[Stored records]
BEGIN
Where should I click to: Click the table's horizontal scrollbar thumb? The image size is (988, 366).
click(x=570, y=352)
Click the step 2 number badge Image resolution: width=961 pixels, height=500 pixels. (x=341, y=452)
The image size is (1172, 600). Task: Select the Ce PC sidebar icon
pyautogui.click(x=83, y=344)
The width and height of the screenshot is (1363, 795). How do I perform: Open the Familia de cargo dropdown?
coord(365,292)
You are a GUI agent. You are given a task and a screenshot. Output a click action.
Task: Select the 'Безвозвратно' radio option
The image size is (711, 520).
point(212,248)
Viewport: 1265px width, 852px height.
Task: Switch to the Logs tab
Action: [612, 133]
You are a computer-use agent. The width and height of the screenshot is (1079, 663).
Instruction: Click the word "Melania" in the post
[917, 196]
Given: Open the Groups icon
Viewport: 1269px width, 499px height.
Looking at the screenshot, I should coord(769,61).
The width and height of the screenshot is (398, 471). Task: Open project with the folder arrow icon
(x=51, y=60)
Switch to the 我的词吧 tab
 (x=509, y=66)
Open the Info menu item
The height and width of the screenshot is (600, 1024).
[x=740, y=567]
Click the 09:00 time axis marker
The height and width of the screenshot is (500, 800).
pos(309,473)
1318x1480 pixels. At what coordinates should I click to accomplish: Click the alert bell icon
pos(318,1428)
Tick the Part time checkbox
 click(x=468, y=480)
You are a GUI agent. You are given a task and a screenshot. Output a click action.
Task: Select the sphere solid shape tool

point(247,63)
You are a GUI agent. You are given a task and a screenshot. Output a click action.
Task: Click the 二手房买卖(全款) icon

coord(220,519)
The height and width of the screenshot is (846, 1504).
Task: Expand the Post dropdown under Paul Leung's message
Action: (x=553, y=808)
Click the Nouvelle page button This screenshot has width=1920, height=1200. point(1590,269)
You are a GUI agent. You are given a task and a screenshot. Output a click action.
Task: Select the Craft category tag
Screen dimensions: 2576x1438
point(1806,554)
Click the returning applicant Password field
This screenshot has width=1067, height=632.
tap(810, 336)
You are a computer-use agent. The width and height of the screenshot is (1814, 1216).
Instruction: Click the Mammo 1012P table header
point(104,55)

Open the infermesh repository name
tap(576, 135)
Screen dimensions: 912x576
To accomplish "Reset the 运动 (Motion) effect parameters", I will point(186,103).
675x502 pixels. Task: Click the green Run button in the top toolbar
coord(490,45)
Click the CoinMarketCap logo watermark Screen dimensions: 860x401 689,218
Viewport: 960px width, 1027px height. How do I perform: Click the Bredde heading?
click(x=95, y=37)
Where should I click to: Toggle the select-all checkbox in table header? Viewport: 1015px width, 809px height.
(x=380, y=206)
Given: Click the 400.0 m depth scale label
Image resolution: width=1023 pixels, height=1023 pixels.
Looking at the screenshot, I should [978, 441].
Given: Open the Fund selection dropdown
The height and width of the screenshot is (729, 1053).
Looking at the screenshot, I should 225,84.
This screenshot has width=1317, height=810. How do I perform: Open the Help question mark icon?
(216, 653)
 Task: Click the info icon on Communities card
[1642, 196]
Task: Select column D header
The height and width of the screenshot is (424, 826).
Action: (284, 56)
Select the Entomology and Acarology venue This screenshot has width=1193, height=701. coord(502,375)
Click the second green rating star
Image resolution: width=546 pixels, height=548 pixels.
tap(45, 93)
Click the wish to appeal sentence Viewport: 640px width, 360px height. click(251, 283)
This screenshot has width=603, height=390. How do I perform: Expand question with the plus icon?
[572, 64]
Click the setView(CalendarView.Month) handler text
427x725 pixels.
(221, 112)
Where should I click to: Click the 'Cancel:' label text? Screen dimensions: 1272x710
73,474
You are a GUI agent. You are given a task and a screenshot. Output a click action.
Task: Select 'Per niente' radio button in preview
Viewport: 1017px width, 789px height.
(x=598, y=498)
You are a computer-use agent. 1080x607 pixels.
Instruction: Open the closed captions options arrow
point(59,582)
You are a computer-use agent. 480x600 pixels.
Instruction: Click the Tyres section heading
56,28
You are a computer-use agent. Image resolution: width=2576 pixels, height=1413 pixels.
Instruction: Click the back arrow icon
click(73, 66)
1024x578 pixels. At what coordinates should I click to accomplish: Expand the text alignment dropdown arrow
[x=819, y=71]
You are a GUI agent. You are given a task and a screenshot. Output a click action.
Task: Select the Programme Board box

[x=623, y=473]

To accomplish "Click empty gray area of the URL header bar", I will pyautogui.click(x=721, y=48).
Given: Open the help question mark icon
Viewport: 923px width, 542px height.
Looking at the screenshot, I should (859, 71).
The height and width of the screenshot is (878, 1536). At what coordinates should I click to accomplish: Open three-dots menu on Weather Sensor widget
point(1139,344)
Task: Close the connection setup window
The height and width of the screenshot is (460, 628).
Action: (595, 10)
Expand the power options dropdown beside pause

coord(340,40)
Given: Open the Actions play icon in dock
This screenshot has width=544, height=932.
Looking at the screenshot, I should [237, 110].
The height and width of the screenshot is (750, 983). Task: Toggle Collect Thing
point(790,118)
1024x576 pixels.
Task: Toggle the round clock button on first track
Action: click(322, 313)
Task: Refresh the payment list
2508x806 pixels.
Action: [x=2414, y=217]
END
(EXERCISE)
All of the records above need to be copied exactly.

(RESULT BELOW)
Where should I click to: Click the table's horizontal scrollbar thumb? The image size is (988, 366).
click(x=570, y=352)
Click the step 2 number badge Image resolution: width=961 pixels, height=500 pixels. (x=341, y=452)
The image size is (1172, 600). Task: Select the Ce PC sidebar icon
pyautogui.click(x=83, y=344)
The width and height of the screenshot is (1363, 795). How do I perform: Open the Familia de cargo dropdown?
coord(365,292)
You are a GUI agent. You are given a task and a screenshot. Output a click action.
Task: Select the 'Безвозвратно' radio option
The image size is (711, 520).
point(212,248)
Viewport: 1265px width, 852px height.
Task: Switch to the Logs tab
Action: [612, 133]
You are a computer-use agent. The width and height of the screenshot is (1079, 663).
Instruction: Click the word "Melania" in the post
[917, 196]
Given: Open the Groups icon
Viewport: 1269px width, 499px height.
Looking at the screenshot, I should coord(769,61).
The width and height of the screenshot is (398, 471). Task: Open project with the folder arrow icon
(x=51, y=60)
Switch to the 我的词吧 tab
 (x=509, y=66)
Open the Info menu item
The height and width of the screenshot is (600, 1024).
[x=740, y=567]
Click the 09:00 time axis marker
The height and width of the screenshot is (500, 800).
pos(309,473)
1318x1480 pixels. At what coordinates should I click to accomplish: Click the alert bell icon
pos(318,1428)
Tick the Part time checkbox
 click(x=468, y=480)
You are a GUI agent. You are given a task and a screenshot. Output a click action.
Task: Select the sphere solid shape tool

point(247,63)
You are a GUI agent. You are given a task and a screenshot. Output a click action.
Task: Click the 二手房买卖(全款) icon

coord(220,519)
The height and width of the screenshot is (846, 1504).
Task: Expand the Post dropdown under Paul Leung's message
Action: (x=553, y=808)
Click the Nouvelle page button This screenshot has width=1920, height=1200. point(1590,269)
You are a GUI agent. You are given a task and a screenshot. Output a click action.
Task: Select the Craft category tag
Screen dimensions: 2576x1438
point(1806,554)
Click the returning applicant Password field
This screenshot has width=1067, height=632.
tap(810, 336)
You are a computer-use agent. The width and height of the screenshot is (1814, 1216).
Instruction: Click the Mammo 1012P table header
point(104,55)

Open the infermesh repository name
tap(576, 135)
Screen dimensions: 912x576
To accomplish "Reset the 运动 (Motion) effect parameters", I will point(186,103).
675x502 pixels. Task: Click the green Run button in the top toolbar
coord(490,45)
Click the CoinMarketCap logo watermark Screen dimensions: 860x401 689,218
Viewport: 960px width, 1027px height. How do I perform: Click the Bredde heading?
click(x=95, y=37)
Where should I click to: Toggle the select-all checkbox in table header? Viewport: 1015px width, 809px height.
(x=380, y=206)
Given: Click the 400.0 m depth scale label
Image resolution: width=1023 pixels, height=1023 pixels.
Looking at the screenshot, I should [978, 441].
Given: Open the Fund selection dropdown
The height and width of the screenshot is (729, 1053).
Looking at the screenshot, I should 225,84.
This screenshot has width=1317, height=810. How do I perform: Open the Help question mark icon?
(216, 653)
 Task: Click the info icon on Communities card
[1642, 196]
Task: Select column D header
The height and width of the screenshot is (424, 826).
Action: (284, 56)
Select the Entomology and Acarology venue This screenshot has width=1193, height=701. coord(502,375)
Click the second green rating star
Image resolution: width=546 pixels, height=548 pixels.
tap(45, 93)
Click the wish to appeal sentence Viewport: 640px width, 360px height. click(251, 283)
This screenshot has width=603, height=390. How do I perform: Expand question with the plus icon?
[572, 64]
Click the setView(CalendarView.Month) handler text
427x725 pixels.
(221, 112)
Where should I click to: Click the 'Cancel:' label text? Screen dimensions: 1272x710
73,474
You are a GUI agent. You are given a task and a screenshot. Output a click action.
Task: Select 'Per niente' radio button in preview
Viewport: 1017px width, 789px height.
(x=598, y=498)
You are a computer-use agent. 1080x607 pixels.
Instruction: Open the closed captions options arrow
point(59,582)
You are a computer-use agent. 480x600 pixels.
Instruction: Click the Tyres section heading
56,28
You are a computer-use agent. Image resolution: width=2576 pixels, height=1413 pixels.
Instruction: Click the back arrow icon
click(73, 66)
1024x578 pixels. At what coordinates should I click to accomplish: Expand the text alignment dropdown arrow
[x=819, y=71]
You are a GUI agent. You are given a task and a screenshot. Output a click action.
Task: Select the Programme Board box

[x=623, y=473]

To accomplish "Click empty gray area of the URL header bar", I will pyautogui.click(x=721, y=48).
Given: Open the help question mark icon
Viewport: 923px width, 542px height.
Looking at the screenshot, I should (859, 71).
The height and width of the screenshot is (878, 1536). At what coordinates should I click to accomplish: Open three-dots menu on Weather Sensor widget
point(1139,344)
Task: Close the connection setup window
The height and width of the screenshot is (460, 628).
Action: (595, 10)
Expand the power options dropdown beside pause

coord(340,40)
Given: Open the Actions play icon in dock
This screenshot has width=544, height=932.
Looking at the screenshot, I should [237, 110].
The height and width of the screenshot is (750, 983). Task: Toggle Collect Thing
point(790,118)
1024x576 pixels.
Task: Toggle the round clock button on first track
Action: click(322, 313)
Task: Refresh the payment list
2508x806 pixels.
Action: [x=2414, y=217]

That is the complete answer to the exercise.